Assessment of length distributions between non-coding and coding sequences amongst two model organisms.

作者信息

Caldwell Rachel, Lin Yan-Xia, Zhang Ren

机构信息

School of Biological Sciences, University of Wollongong, Northfields Ave, NSW 2522, Australia.

出版信息

Int J Data Min Bioinform. 2010;4(5):535-52. doi: 10.1504/ijdmb.2010.035899.

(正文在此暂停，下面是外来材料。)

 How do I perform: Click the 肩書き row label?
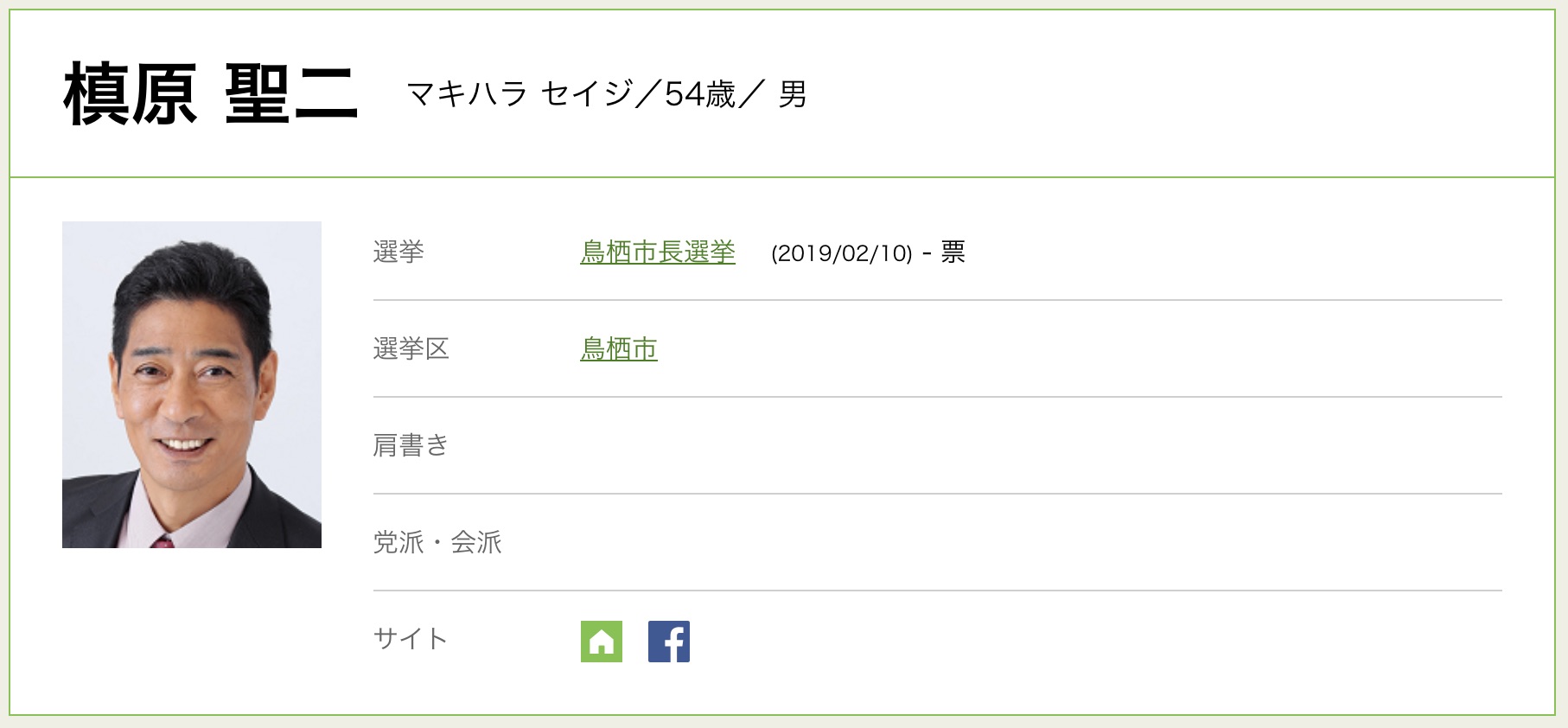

DOI:10.1504/ijdmb.2010.035899

PMID:21133040

Abstract

The availability of genomic DNA and cDNA sequence data has escalated the data mining and genomics era. We aim to investigate the length distributions of the non-coding and coding regions of protein genes of two model organisms, Arabidopsis thaliana and Drosophila melanogaster. A non-linear functional relationship model was applied and strong correlation was found between the Coding Sequence (CDS) and non-coding sequence regions, conditional on the 5' UTR data. Significant differences were found between the protein functional classes and each gene region. Examination of the non-coding and coding regions of these organisms has revealed possible correlations.

摘要

基因组DNA和cDNA序列数据的可得性推动了数据挖掘和基因组学时代的发展。我们旨在研究两种模式生物——拟南芥和黑腹果蝇蛋白质基因的非编码区和编码区的长度分布。应用了非线性函数关系模型，发现在5'非翻译区（UTR）数据的条件下，编码序列（CDS）与非编码序列区域之间存在强相关性。在蛋白质功能类别和每个基因区域之间发现了显著差异。对这些生物的非编码区和编码区的研究揭示了可能的相关性。